A few minutes before I arrived, a colleague had run our Ansible playbook to update the DHCP server configuration. This was the trigger for the cronspam.

Cause of the cronspam

We are using monit as a basic daemon supervisor for our critical services. The monit configuration doesn't have an "include" facility (or at least it didn't when we originally set it up) so we are using Ansible's "assemble" feature to concatenate configuration file fragments into a complete monit config.

The problem was that our Ansible setup didn't have any explicit dependencies between installing monit config fragments and reassembling the complete config and restarting monit.

Running the complete playbook caused the monit config to be reassembled, so an incorrect but previously inactive config fragment was activated, causing the cronspam.

Origin of the problem

How was there an inactive monit config fragment on the DHCP servers?

The DHCP servers had an OS upgrade and reinstall in February. This was when the spammy broken monit config fragment was written.

What were the mistakes at that time?

  • The config fragment was not properly tested. A good monit config is normally silent, but in this case we didn't check that it sent cronspam when things are broken, whoch would have revealed that the config fragment was not actually installed properly.

  • The Ansible playbook was not verified to be properly idempotent. It should be possible to wipe a machine and reinstall it with one run of Ansible, and a second run should be all green. We didn't check the second run properly. Check mode isn't enough to verify idempotency of "assemble".

  • During routine config changes in the nine months since the servers were reinstalled, the usual practice was to run the DHCP-specific subset of the Ansible playbook (because that is much faster) so the bug was not revealed.

Deeper issues

There was a lot more anxiety than there should have been when debugging this problem, because at the time the Ansible playbooks were going through a lot of churn for upgrading and reinstalling other servers, and it wasn't clear whether or not this had caused some unexpected change.

This gets close to the heart of the matter:

  • It should always be safe to check out and run the Ansible playbook against the production systems, and expect that nothing will change.
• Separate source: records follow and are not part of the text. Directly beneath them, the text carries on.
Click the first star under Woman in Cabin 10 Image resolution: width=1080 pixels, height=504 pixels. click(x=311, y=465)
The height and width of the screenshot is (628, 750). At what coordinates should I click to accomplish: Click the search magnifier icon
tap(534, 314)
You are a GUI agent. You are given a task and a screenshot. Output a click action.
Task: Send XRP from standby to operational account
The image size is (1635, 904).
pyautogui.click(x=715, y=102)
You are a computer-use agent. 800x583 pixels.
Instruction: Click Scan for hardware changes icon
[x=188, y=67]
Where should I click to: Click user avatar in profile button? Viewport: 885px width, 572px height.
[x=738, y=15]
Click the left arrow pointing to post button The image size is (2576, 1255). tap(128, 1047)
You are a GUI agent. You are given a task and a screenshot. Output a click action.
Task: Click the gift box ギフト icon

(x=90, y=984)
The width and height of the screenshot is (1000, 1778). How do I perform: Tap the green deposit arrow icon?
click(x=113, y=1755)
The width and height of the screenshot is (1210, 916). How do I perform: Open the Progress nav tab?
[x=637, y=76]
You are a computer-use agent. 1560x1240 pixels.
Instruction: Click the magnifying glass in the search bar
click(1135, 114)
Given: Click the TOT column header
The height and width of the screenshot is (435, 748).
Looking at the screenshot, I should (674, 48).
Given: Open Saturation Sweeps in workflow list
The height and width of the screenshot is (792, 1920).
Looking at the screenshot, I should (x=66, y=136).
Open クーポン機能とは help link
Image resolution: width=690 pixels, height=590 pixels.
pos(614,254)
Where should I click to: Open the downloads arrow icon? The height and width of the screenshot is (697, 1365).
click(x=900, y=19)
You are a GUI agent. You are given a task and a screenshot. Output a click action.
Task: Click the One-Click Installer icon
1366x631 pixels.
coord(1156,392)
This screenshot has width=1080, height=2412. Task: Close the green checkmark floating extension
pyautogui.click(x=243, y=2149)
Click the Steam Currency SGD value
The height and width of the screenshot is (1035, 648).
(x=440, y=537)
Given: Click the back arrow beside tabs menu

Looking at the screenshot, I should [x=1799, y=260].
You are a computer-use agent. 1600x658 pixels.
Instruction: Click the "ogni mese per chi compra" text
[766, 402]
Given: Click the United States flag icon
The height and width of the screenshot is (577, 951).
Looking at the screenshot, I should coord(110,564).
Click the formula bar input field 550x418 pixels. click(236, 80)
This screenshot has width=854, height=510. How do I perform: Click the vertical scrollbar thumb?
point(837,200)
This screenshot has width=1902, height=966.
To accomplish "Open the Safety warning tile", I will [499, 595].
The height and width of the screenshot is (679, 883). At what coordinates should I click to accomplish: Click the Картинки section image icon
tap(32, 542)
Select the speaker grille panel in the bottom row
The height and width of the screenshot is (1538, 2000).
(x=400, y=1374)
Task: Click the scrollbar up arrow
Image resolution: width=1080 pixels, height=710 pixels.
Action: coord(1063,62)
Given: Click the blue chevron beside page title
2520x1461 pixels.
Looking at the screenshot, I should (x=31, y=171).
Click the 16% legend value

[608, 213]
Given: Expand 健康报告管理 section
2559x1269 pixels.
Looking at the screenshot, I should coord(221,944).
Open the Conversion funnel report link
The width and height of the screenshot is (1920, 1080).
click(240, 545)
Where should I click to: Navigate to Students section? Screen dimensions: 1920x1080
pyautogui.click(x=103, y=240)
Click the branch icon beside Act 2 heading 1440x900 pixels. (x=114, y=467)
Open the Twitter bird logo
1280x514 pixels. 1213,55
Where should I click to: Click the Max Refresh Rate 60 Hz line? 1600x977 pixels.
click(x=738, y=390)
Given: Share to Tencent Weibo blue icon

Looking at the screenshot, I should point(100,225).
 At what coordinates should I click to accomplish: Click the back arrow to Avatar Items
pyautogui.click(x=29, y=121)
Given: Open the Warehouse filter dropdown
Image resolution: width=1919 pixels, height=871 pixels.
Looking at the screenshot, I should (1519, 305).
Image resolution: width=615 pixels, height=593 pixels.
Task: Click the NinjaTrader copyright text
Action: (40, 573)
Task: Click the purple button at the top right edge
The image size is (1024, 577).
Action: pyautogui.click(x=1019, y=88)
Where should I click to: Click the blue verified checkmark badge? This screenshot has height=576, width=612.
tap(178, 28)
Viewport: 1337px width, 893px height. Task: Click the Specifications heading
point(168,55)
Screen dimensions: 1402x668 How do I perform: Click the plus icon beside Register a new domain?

There are other issues related to being a (nearly) solo developer, which makes it easier to get into bad habits. The DHCP server config has the most contributions from colleagues at the moment, so it is not really surprising that this is where we find out the consequences of the bad habits of soloists.

Resolutions

It turns out that monit and dhcpd do not really get along. The monit UDP health checker doesn't work with DHCP (which was the cause of the cronspam) and monit's process checker gets upset by dhcpd being restarted when it needs to be reconfigured.

The monit DHCP UDP checker has been disabled; the process checker needs review to see if it can be useful without sending cronspam on every reconfig.

There should be routine testing to ensure the Ansible playbooks committed to the git server run green, at least in check mode. Unfortunately it's risky to automate this because it requires root access to all the servers; at the moment root access is restricted to admins in person.

We should be in the habit of running the complete playbook on all the servers (e.g. before pushing to the git server), to detect any differences between check mode and normal (active) mode. This is necessary for Ansible tasks that are skipped in check mode.

Future work

This incident also highlights longstanding problems with our low bus protection factor and lack of automated testing. The resolutions listed above will make some small steps to improve these weaknesses.